--- START Record excerpts ---
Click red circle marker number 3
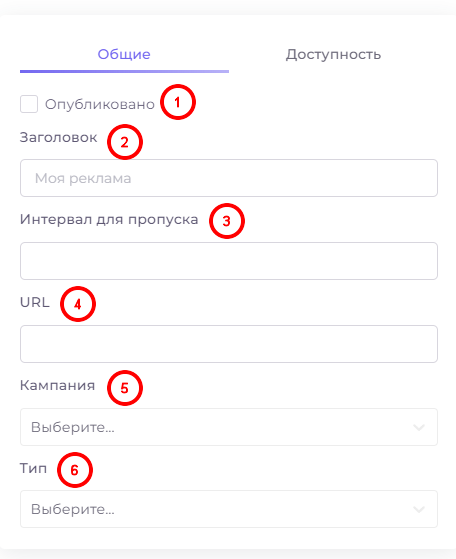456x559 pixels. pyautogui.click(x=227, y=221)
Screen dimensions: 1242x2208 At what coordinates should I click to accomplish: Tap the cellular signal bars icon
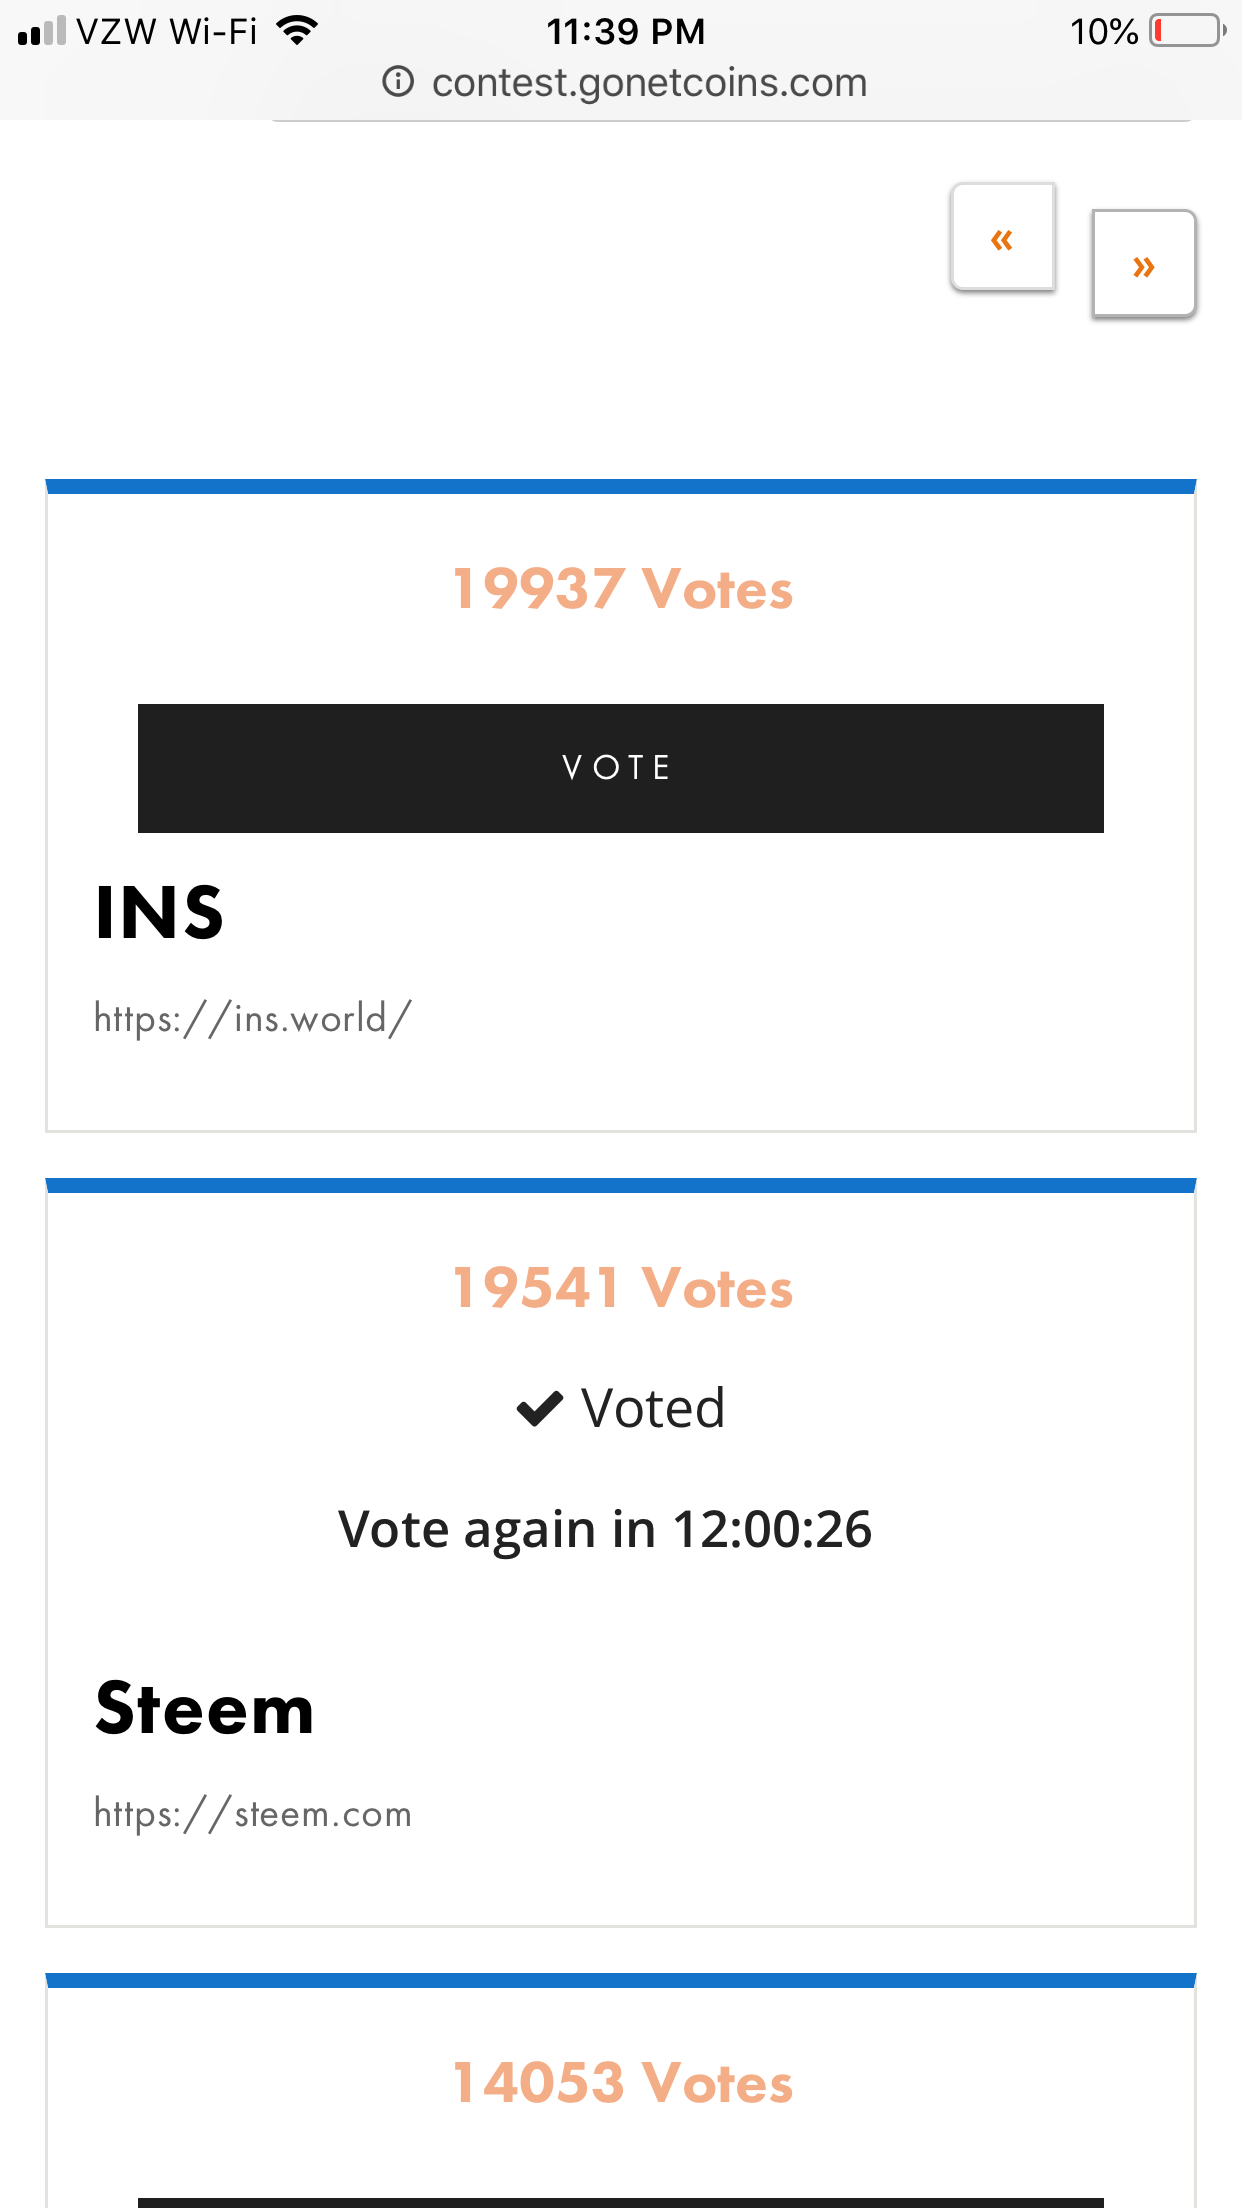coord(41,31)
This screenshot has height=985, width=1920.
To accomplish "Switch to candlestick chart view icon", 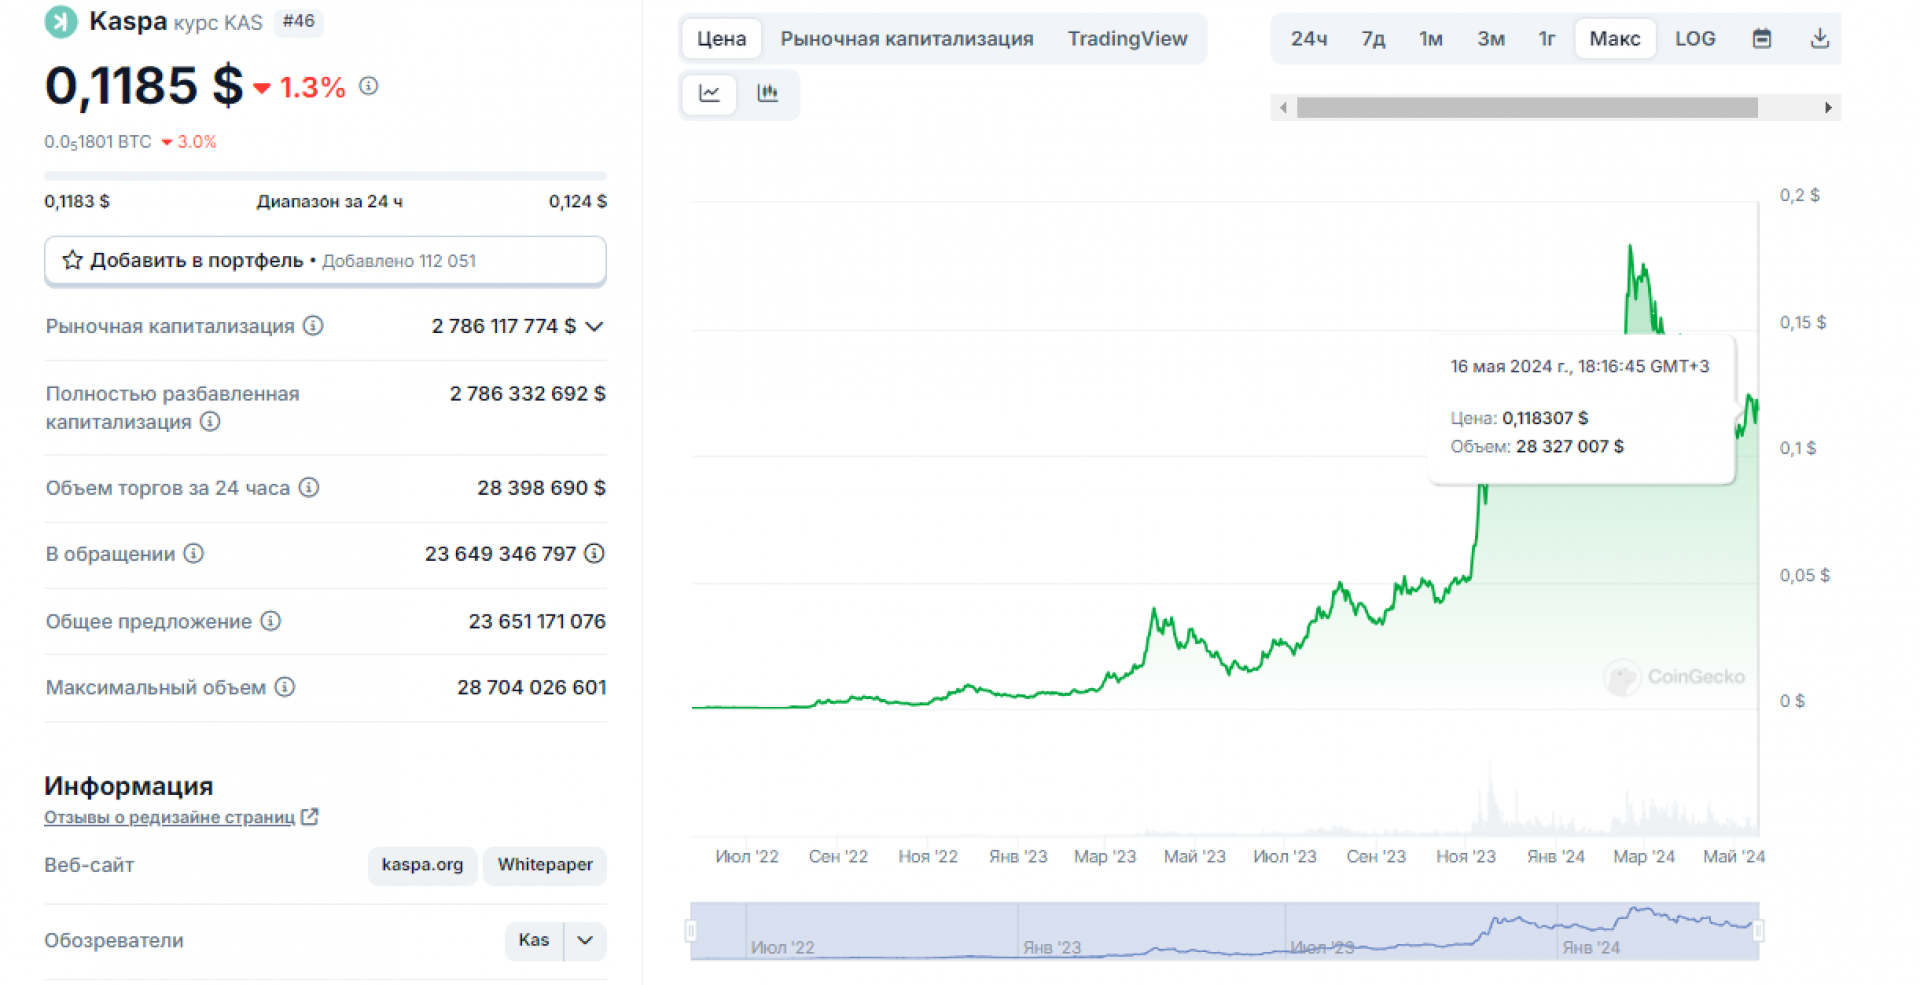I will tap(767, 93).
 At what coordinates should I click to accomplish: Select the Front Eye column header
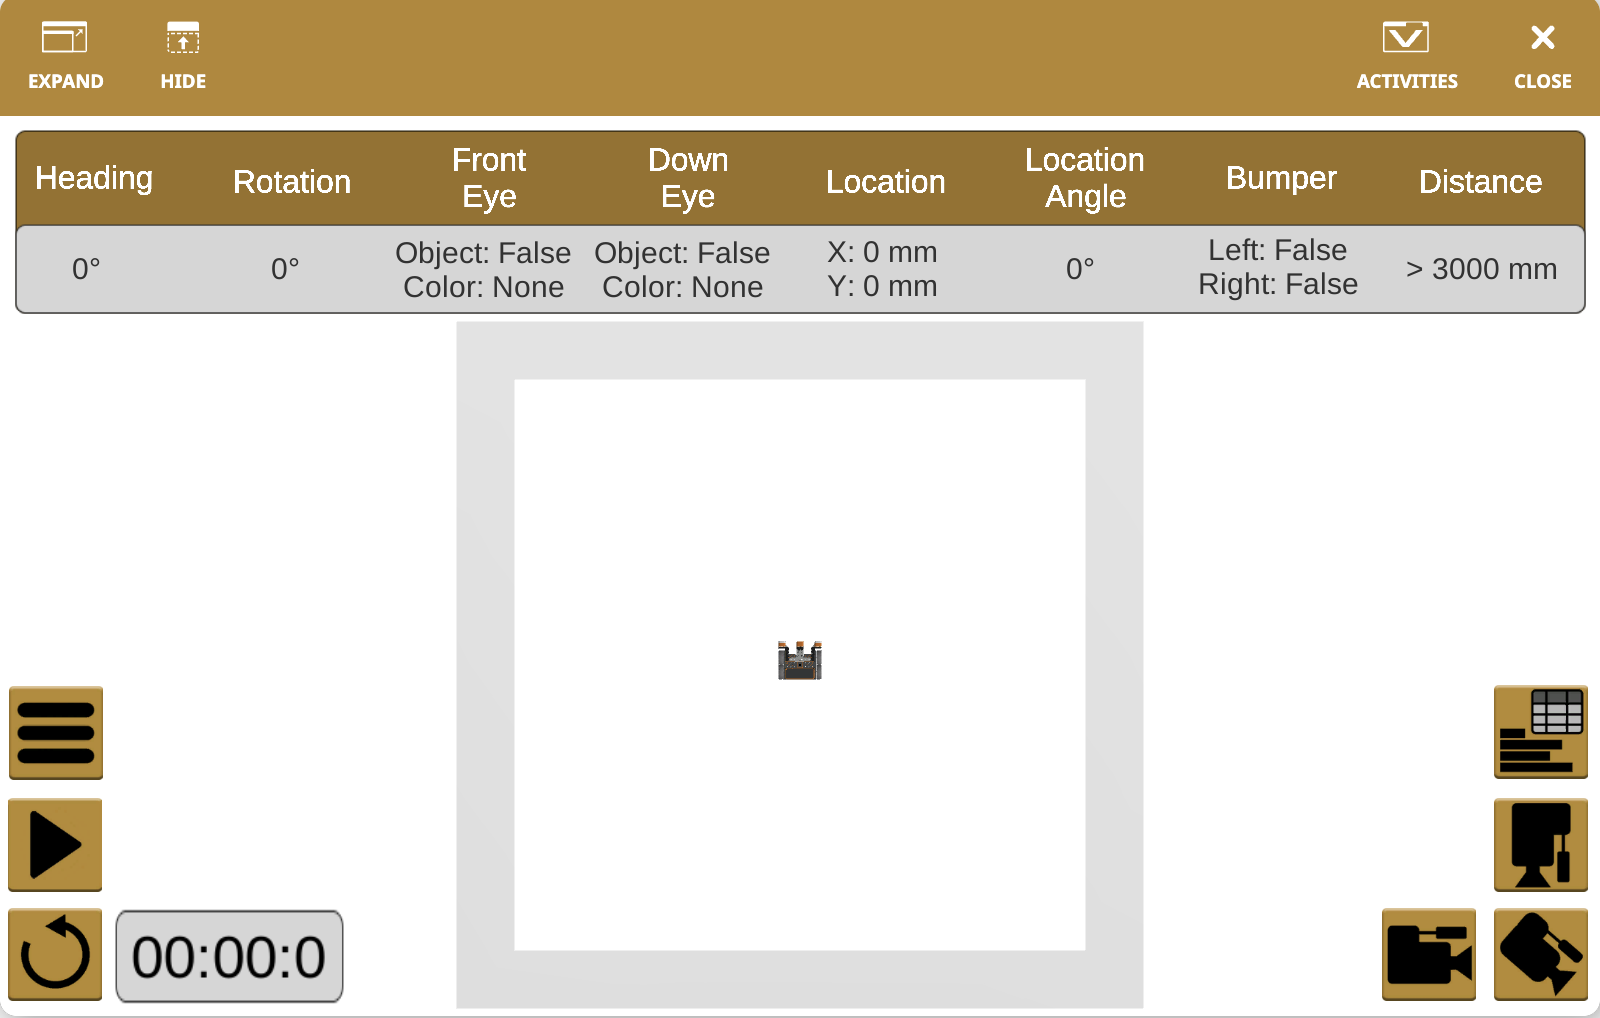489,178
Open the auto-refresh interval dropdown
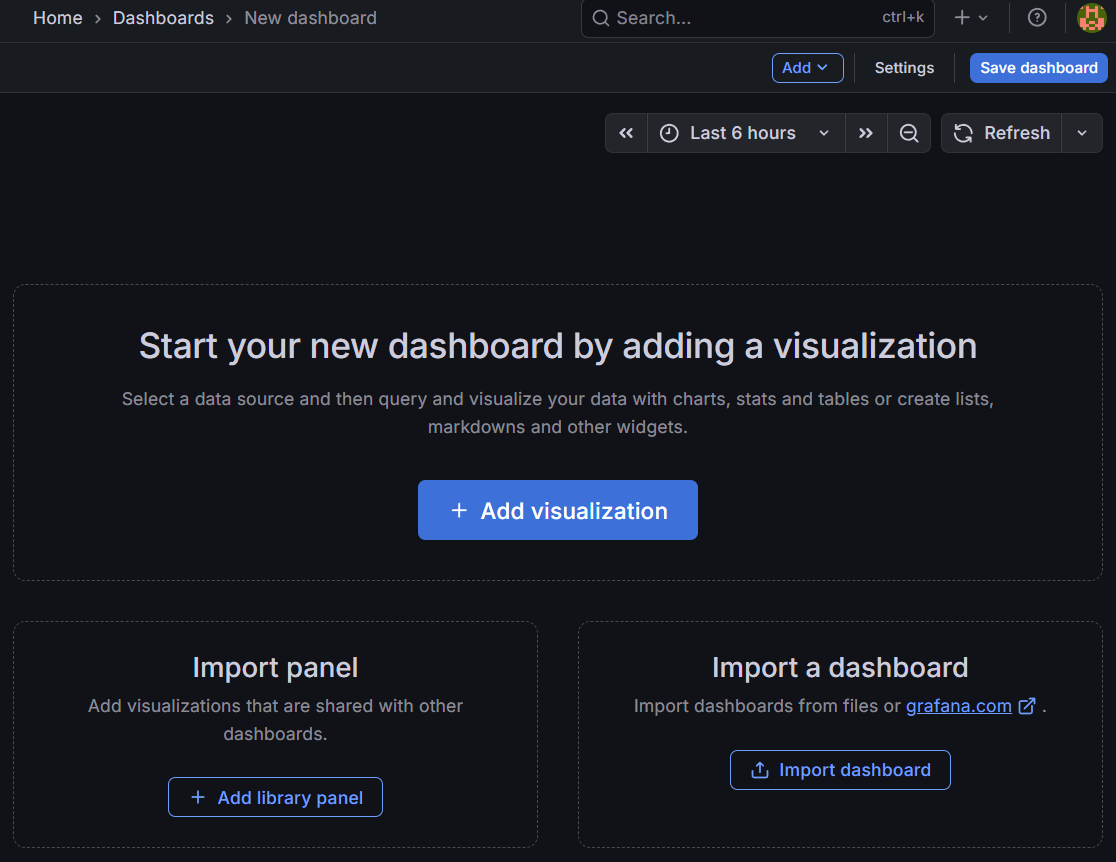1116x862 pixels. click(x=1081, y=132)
--- END Record excerpts ---
| What you will do |
Could you render the lines as a numbered list, starting at the line that contains "At what coordinates should I click to accomplish: Select" and ending at the last line above, with blank lines and pictures left out?

| Response to this task |
1.  At what coordinates should I click to accomplish: Select the Front Eye column header
2. 489,178
3. Open the auto-refresh interval dropdown
4. 1116x862 pixels. click(x=1081, y=132)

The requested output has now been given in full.